Due to the failure, IT people were unable to remotely access the network management devices, which would allow them to immediately reboot the entire system. They had to speak to them personally in order to manually restart the system. And it took a long time. Simple service restoration was not an easy task either, especially since it required the coordination of operations performed simultaneously in many data centers.
This has been compounded by the fact that individual data centers have reported huge drops in power consumption in the tens of megawatts, and a sudden reversal of that trend could cause other problems.
You should also remember that data centers have security features that make it difficult for them to be tampered with by unauthorized people. They are difficult to access, and once inside, all hardware is designed so that any modification requires authentication. You can physically access the router, but it is not enough. That’s why Facebook hasn’t worked just over seven hours in total, which is the longest in its history so far.
Further analysis of this event seems to suggest that the deactivation of the entire DNS system is due to the malfunction of the software developed by Facebook, which automatically responds to various issues occurring across the entire backbone network.
As you know, Internet DNS turns the names of websites and servers into IP addresses. Facebook has built its own system which operates its internal network. It has an architecture where the DNS service is increased or reduced depending on the availability of DNS servers. When Internet DNS servers ceased to be available at some point due to a failure, the corporate system removed them from its tables.

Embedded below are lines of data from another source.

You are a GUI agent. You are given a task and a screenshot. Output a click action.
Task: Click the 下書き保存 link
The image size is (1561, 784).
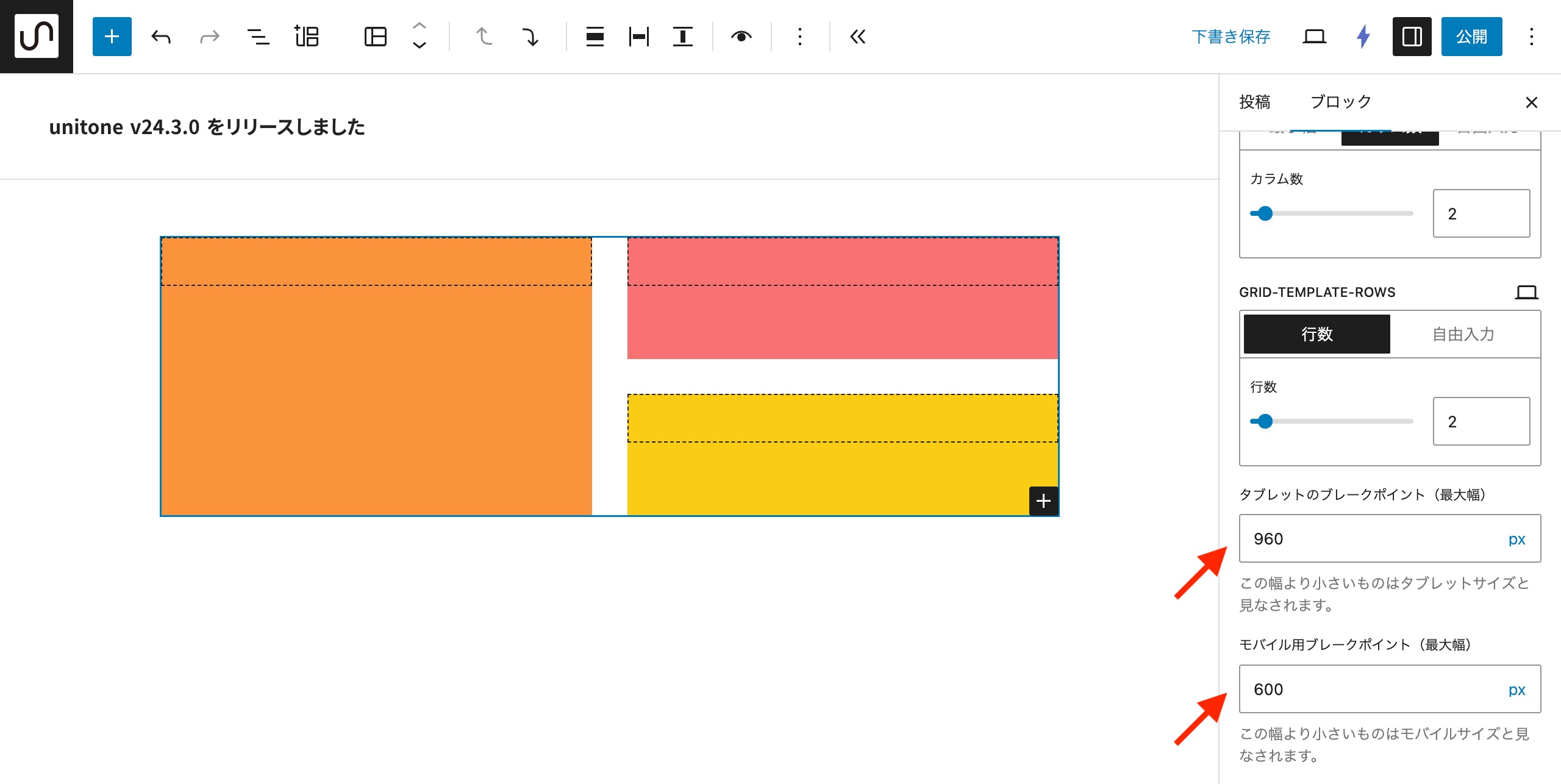coord(1231,37)
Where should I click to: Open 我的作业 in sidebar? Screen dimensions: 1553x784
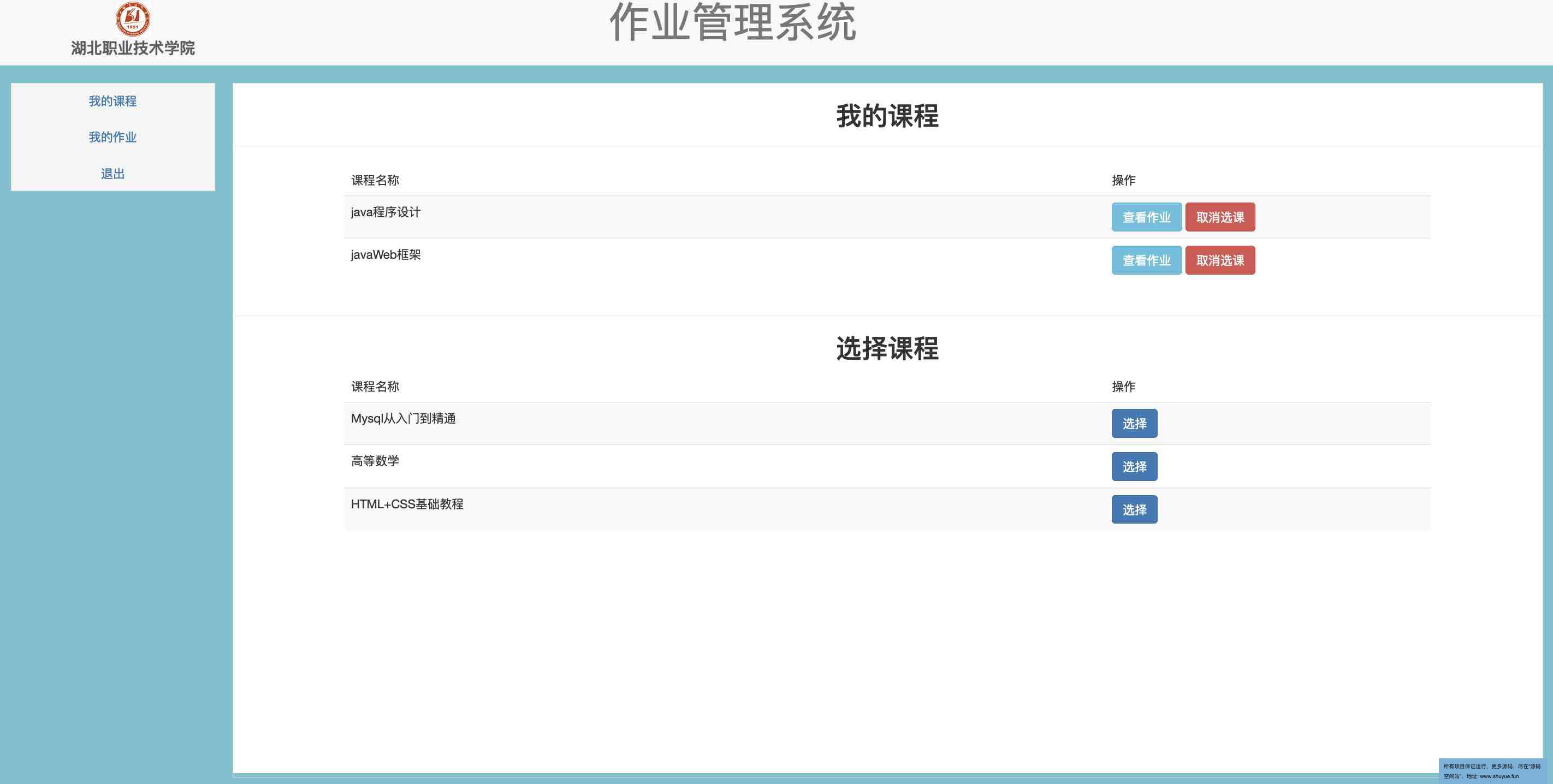click(x=112, y=138)
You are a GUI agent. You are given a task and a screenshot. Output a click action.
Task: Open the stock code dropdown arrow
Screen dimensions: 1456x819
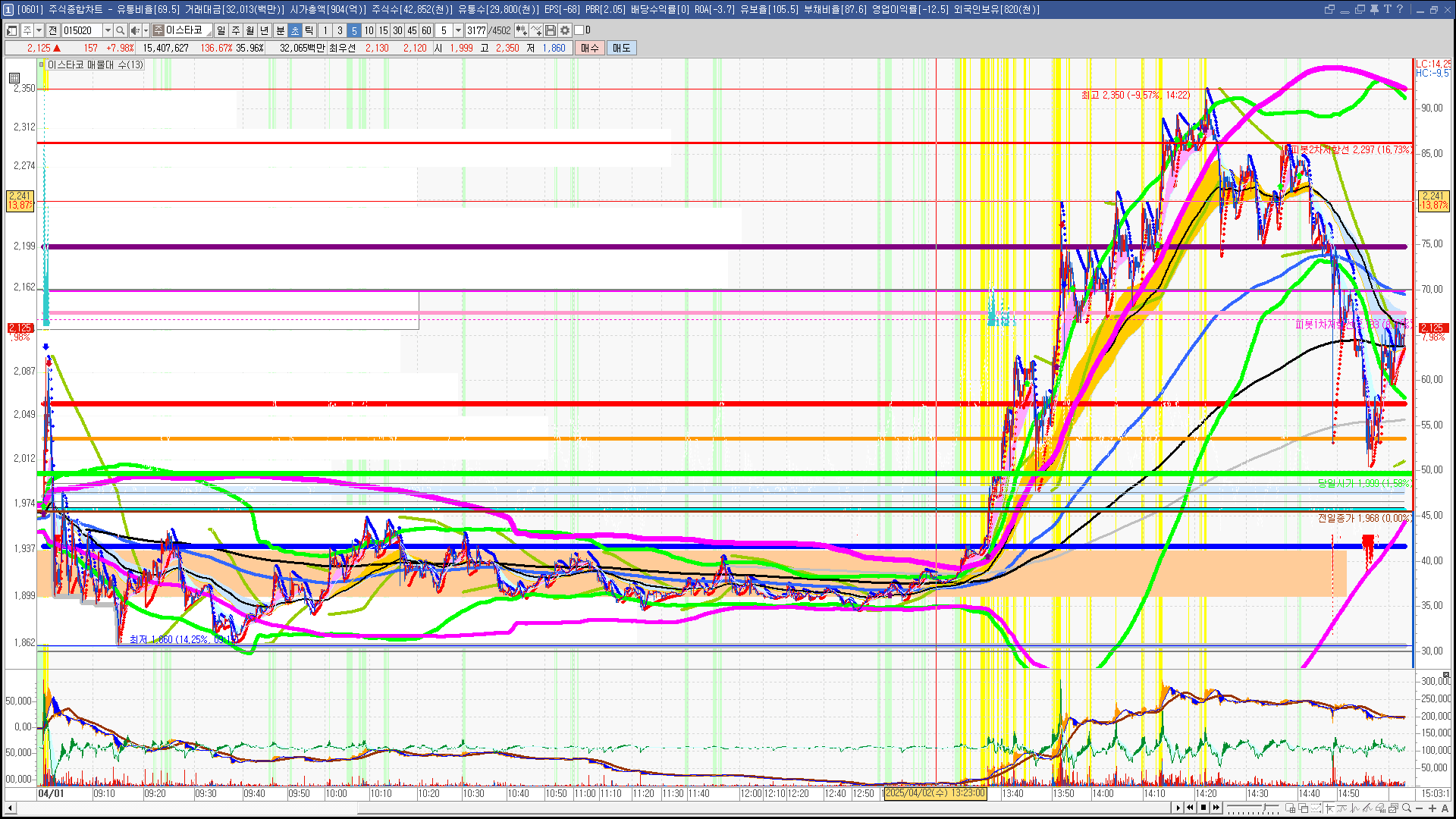(x=108, y=30)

The point is, these tables are used by Border Gateway Protocol (BGP), which knows the routes to access computers that have specific IP addresses assigned. These routes are sent to routers on a regular basis to provide them with up-to-date information on how to route traffic. As the company’s DNS system removed information used by BGP from its tables, the backbone lost access to it, making it impossible for the entire Internet to find our servers, a Facebook engineer explained.

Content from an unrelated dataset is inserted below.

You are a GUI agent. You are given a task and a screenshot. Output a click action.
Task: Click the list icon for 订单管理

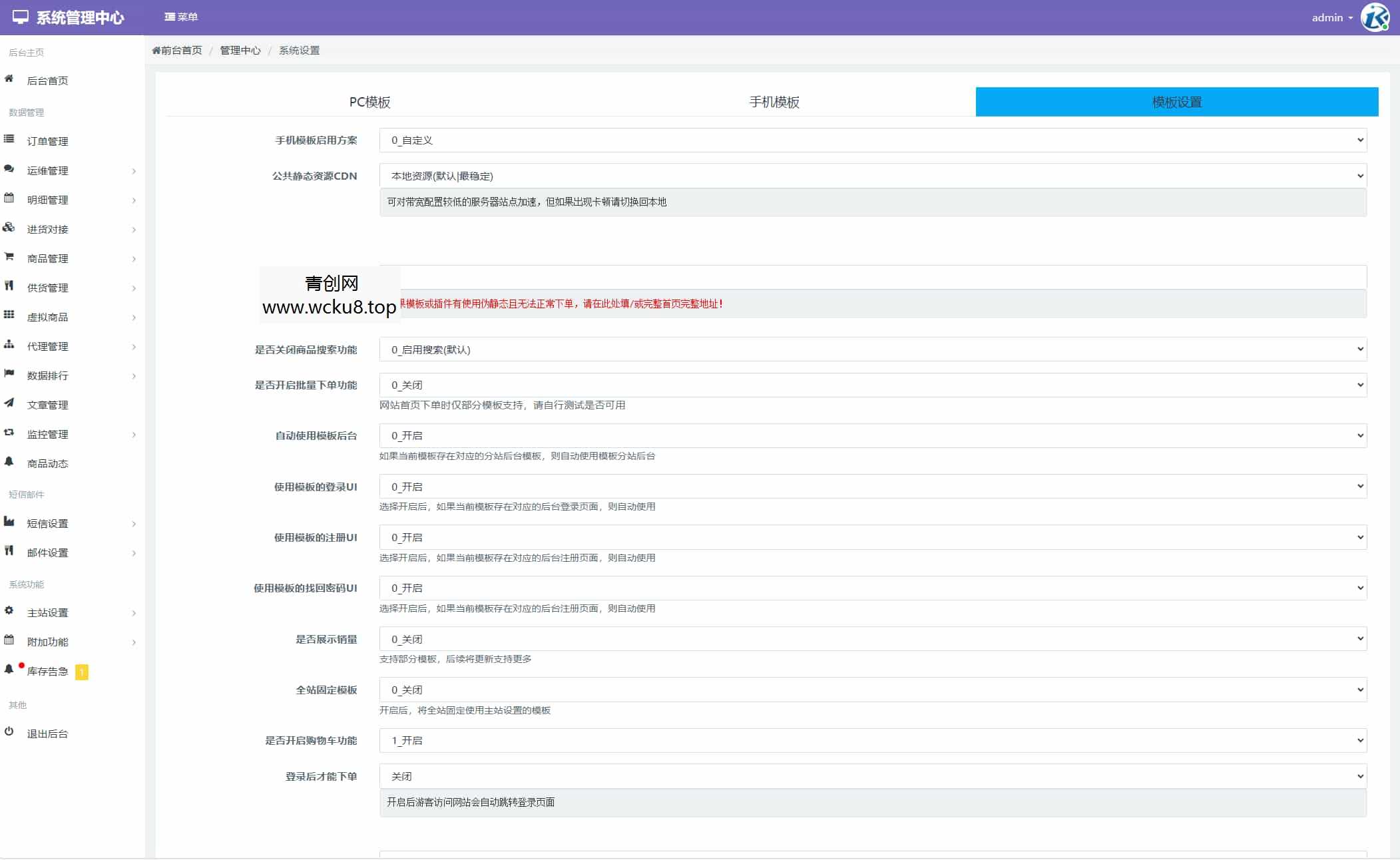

So what is the lesson from this failure? According to specialists, the blame can be attributed to the specific architecture of Facebook, which caused the failure of the internal DNS system to put the entire Facebook network on the shoulder. The solution may be to create a redundant or backup DNS system, which, in critical moments of failure, would kick in and take over the tasks imposed on the primary system.
Facebook should therefore think about duplicating its DNS service in order to avoid crashes in the future. You can benefit from the experience of other companies who are already using similar solutions. We can cite for example the example of Amazon, whose AWS network has its own DNS system, while using two redundant external services of this type (Dyn and UltraDNS).